▸ **Activity**
Skip any image you find and restate the rest of the data word for word.

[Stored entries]
+ + + +

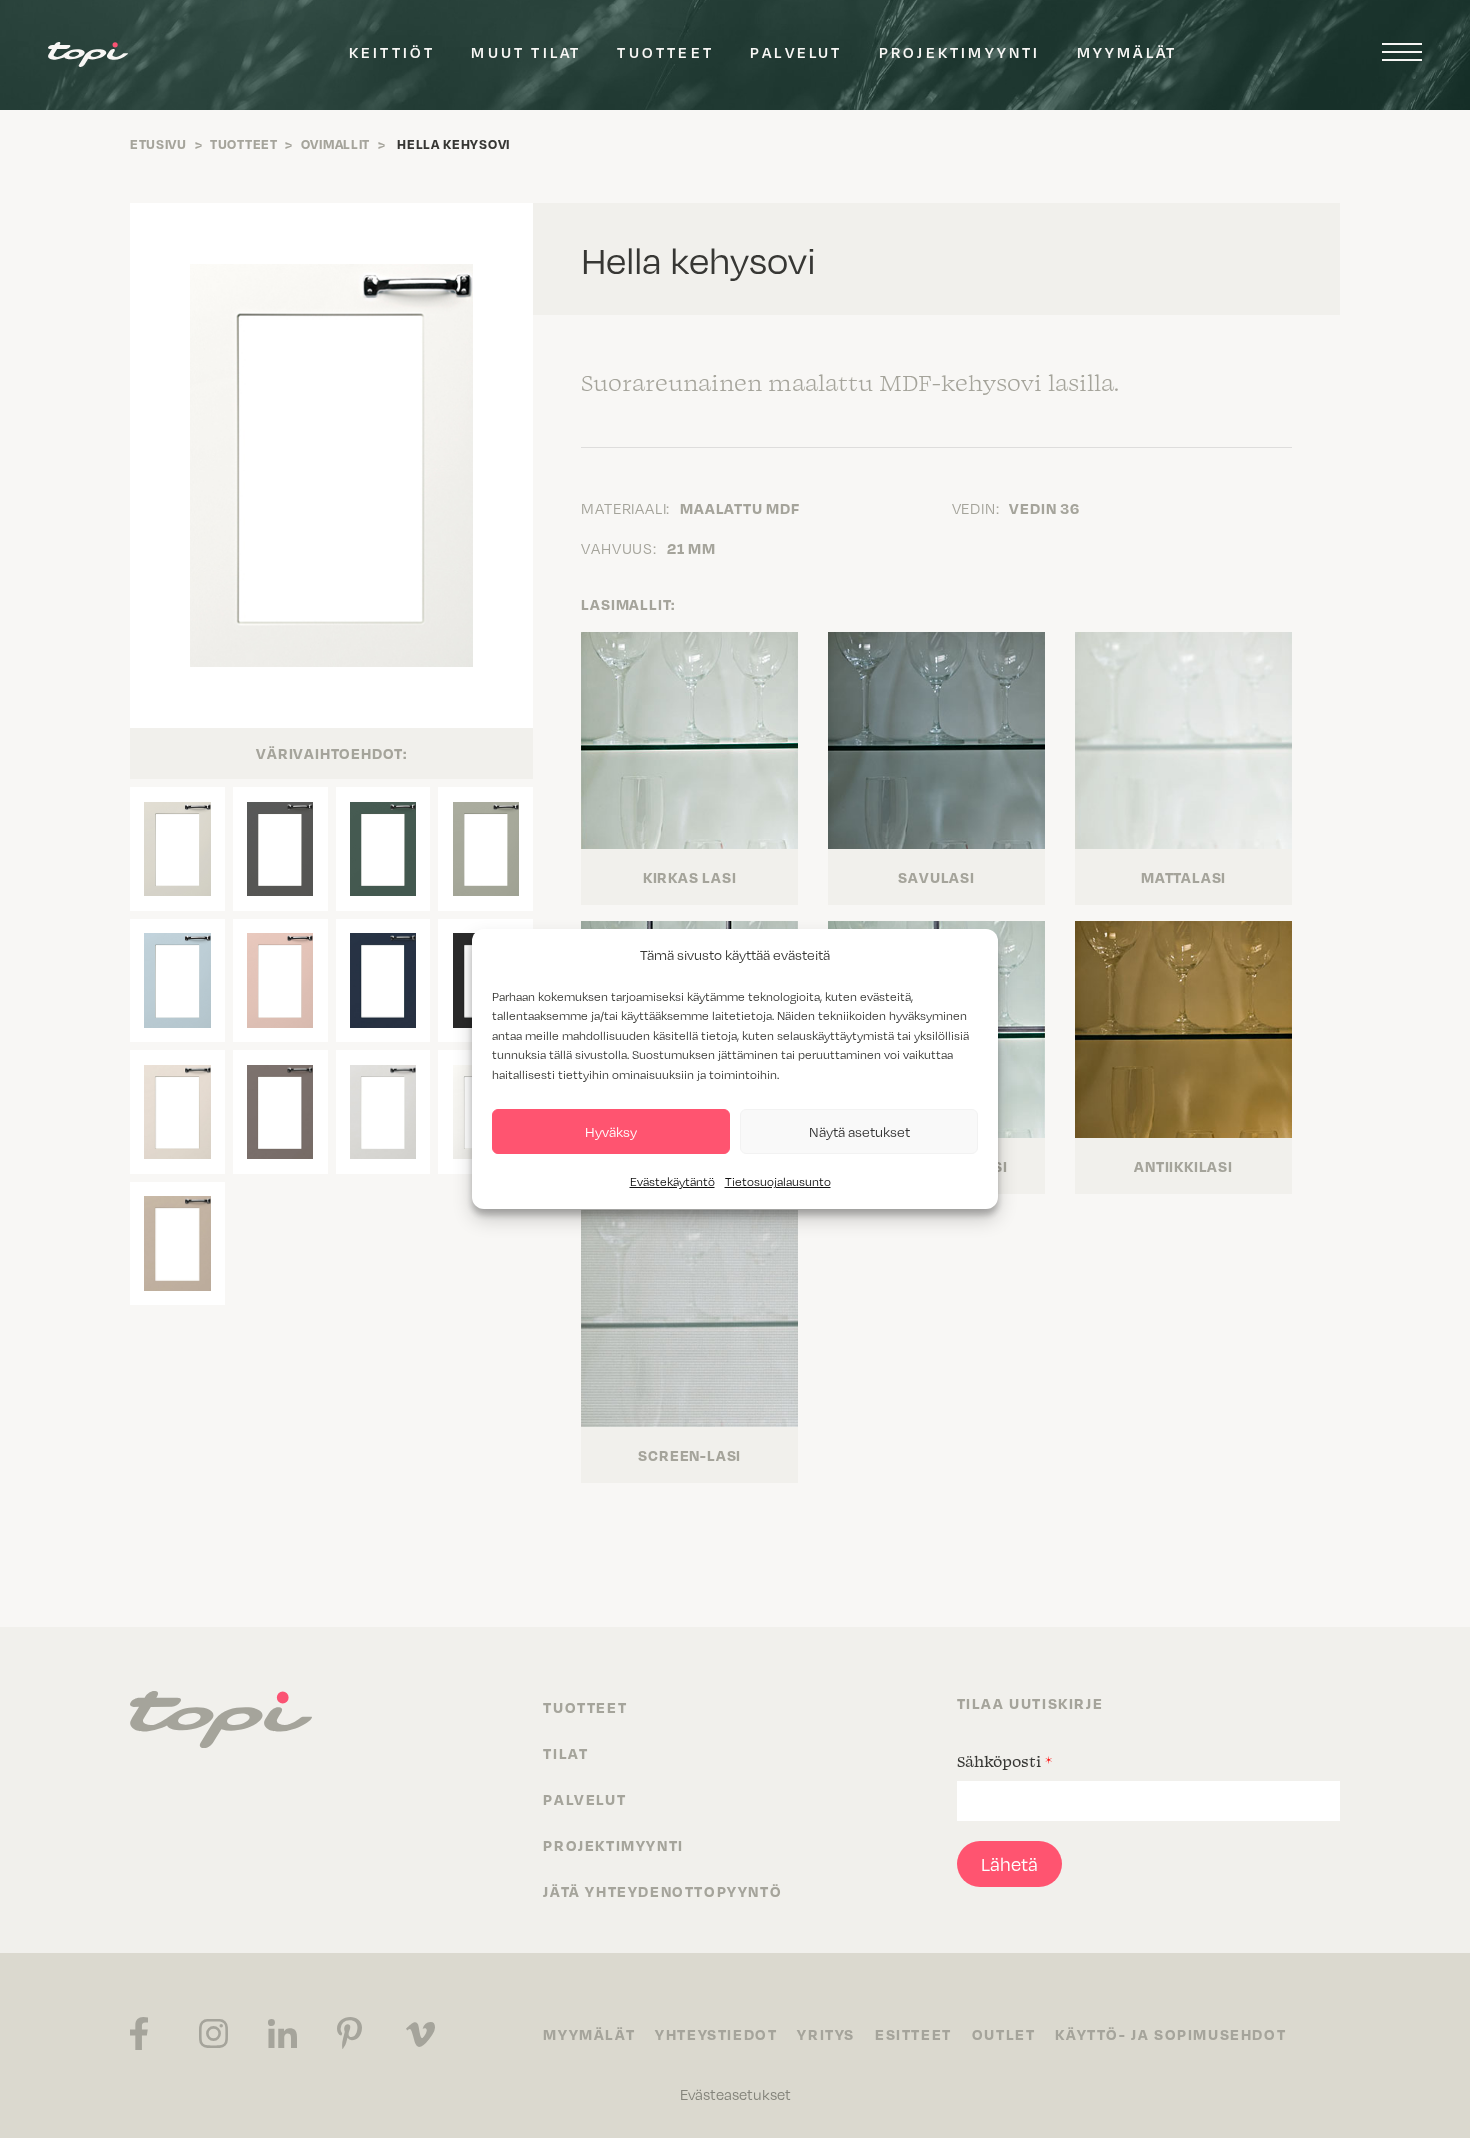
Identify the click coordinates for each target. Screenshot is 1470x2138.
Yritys (826, 2034)
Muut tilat (526, 52)
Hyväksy (611, 1131)
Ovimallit (335, 144)
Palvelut (796, 52)
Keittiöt (392, 52)
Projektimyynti (960, 52)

+ + + +

▸ **Task output**
Identify the click coordinates for each target. Screenshot is 1470x2138.
Yritys (826, 2034)
Muut tilat (526, 52)
Hyväksy (611, 1131)
Ovimallit (335, 144)
Palvelut (796, 52)
Keittiöt (392, 52)
Projektimyynti (960, 52)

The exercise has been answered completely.